United States District Court, D. Minnesota

April 26, 2019

DIANA VANG, Defendant.



         Plaintiff Dennis D. Linehan seeks to proceed in forma pauperis in this civil action under 42 U.S.C. § 1983. This Court previously directed him to file an amended complaint clarifying the alleged conduct of the sole Defendant, Diana Vang. Order, Jan. 8, 2019, Docket No. 7. Linehan, complying with that Order, filed an Amended Complaint largely identical to his original complaint, but which included some additional factual allegations and a section on the deliberate indifference standard. The Amended Complaint is still inadequate as a matter of law, so the Court recommends that this action be dismissed without prejudice and that Linehan's IFP application be denied as moot.

         Regardless of Linehan's financial qualification, an IFP application will be denied, and an action will be dismissed, when an IFP applicant has filed a complaint that fails to state a cause of action on which relief may be granted. See 28 U.S.C. § 1915(e)(2)(B)(ii); Atkinson v. Bohn, 91 F.3d 1127, 1128 (8th Cir. 1996) (per curiam); Carter v. Schafer, 273 Fed. App'x 581, 582 (8th Cir. 2008) (per curiam) (“[C]ontrary to plaintiffs' arguments on appeal, the provisions of 28 U.S.C. § 1915(e) apply to all persons proceeding IFP and are not limited to prisoner suits, and the provisions allow dismissal without service.”). Federal Rule of Civil Procedure Rule 8(a)(2) states that a complaint need only contain “a short and plain statement of the claim showing that the pleader is entitled to relief.” In reviewing whether a complaint states a claim on which relief may be granted, this Court must accept as true all of the factual allegations in the complaint and draw all reasonable inferences in the plaintiff's favor. Aten v. Scottsdale Ins. Co., 511 F.3d 818, 820 (8th Cir. 2008). Although the factual allegations in the complaint need not be detailed, they must be sufficient to “raise a right to relief above the speculative level . . . .” Bell Atl. Corp. v. Twombly, 550 U.S. 544, 555 (2007). The complaint must “state a claim to relief that is plausible on its face.” Id. at 570. Pro se complaints are to be construed liberally, but they still must allege sufficient facts to support the claims advanced. See Stone v. Harry, 364 F.3d 912, 914 (8th Cir. 2004).

         Linehan fails to state a claim under Section 1983. “The essential elements of a § 1983 claim are (1) that the defendant(s) acted under color of state law, and (2) that the alleged wrongful conduct deprived the plaintiff of a constitutionally protected federal right.” Schmidt v. City of Bella Villa, 557 F.3d 564, 571 (8th Cir. 2009). Linehan identifies four constitutional rights he believes Vang deprived him of: procedural due process under both the Fifth and Fourteenth Amendments, his right to assistance of counsel under the Sixth Amendment, and his right to a trial by jury under the Seventh Amendment.

> [RECORD EXTRACTS]:
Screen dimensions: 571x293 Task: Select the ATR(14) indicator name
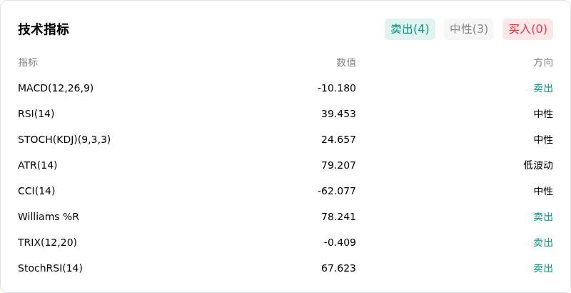(x=38, y=165)
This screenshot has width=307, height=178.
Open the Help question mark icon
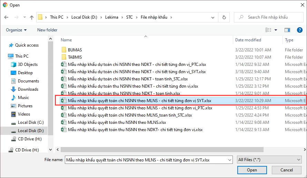click(299, 30)
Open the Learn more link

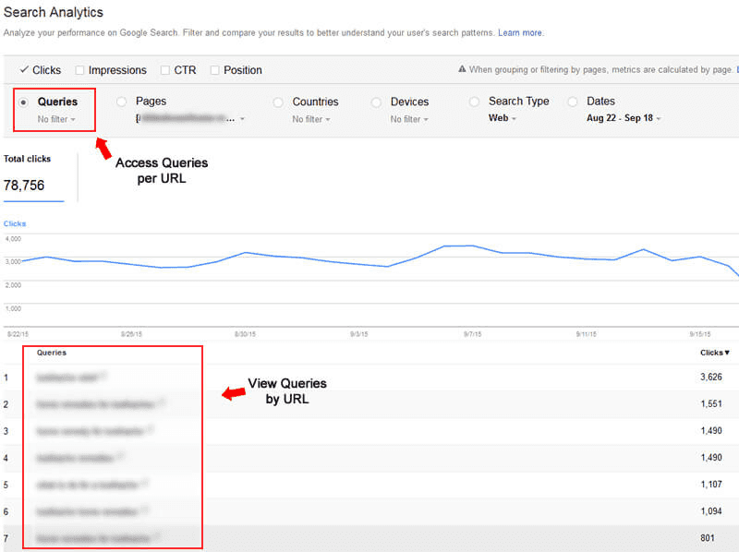pyautogui.click(x=520, y=32)
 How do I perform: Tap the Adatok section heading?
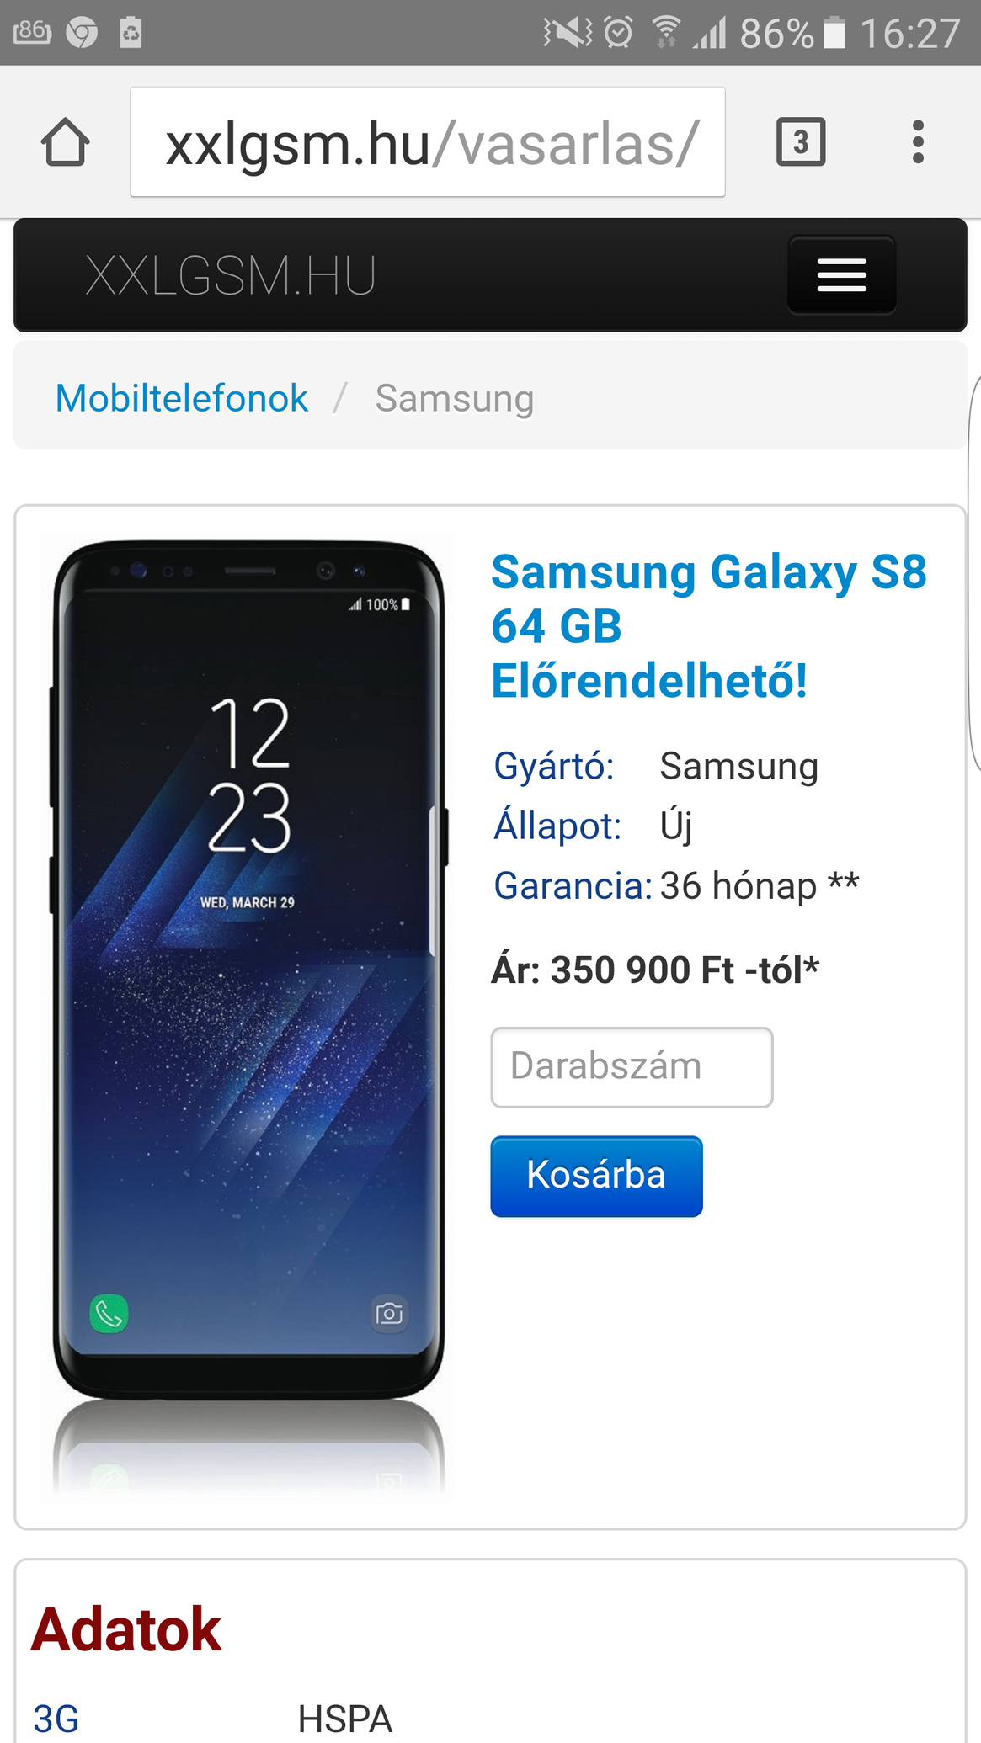coord(126,1630)
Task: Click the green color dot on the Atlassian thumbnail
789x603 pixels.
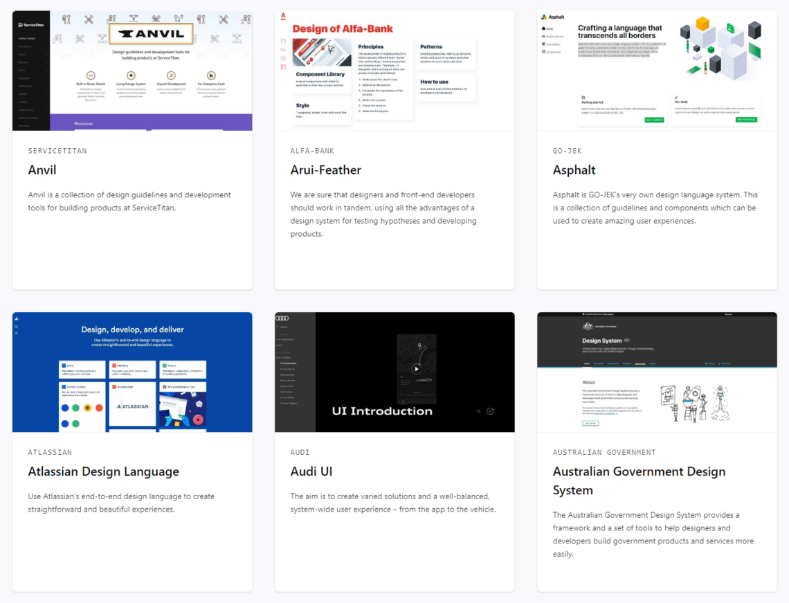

> [WHAT THIS EXERCISE ASKS]:
(a) Transcribe the part of the court document that opens with the words containing "April 26, 2019" and closes with "denied as moot.".
(b) According to the court document, under which amendment does Linehan claim a right to a trial by jury?
You won't need the entries for this.

> [THE REPLIES]:
(a)
April 26, 2019

DIANA VANG, Defendant.



         Plaintiff Dennis D. Linehan seeks to proceed in forma pauperis in this civil action under 42 U.S.C. § 1983. This Court previously directed him to file an amended complaint clarifying the alleged conduct of the sole Defendant, Diana Vang. Order, Jan. 8, 2019, Docket No. 7. Linehan, complying with that Order, filed an Amended Complaint largely identical to his original complaint, but which included some additional factual allegations and a section on the deliberate indifference standard. The Amended Complaint is still inadequate as a matter of law, so the Court recommends that this action be dismissed without prejudice and that Linehan's IFP application be denied as moot.

(b) The Seventh Amendment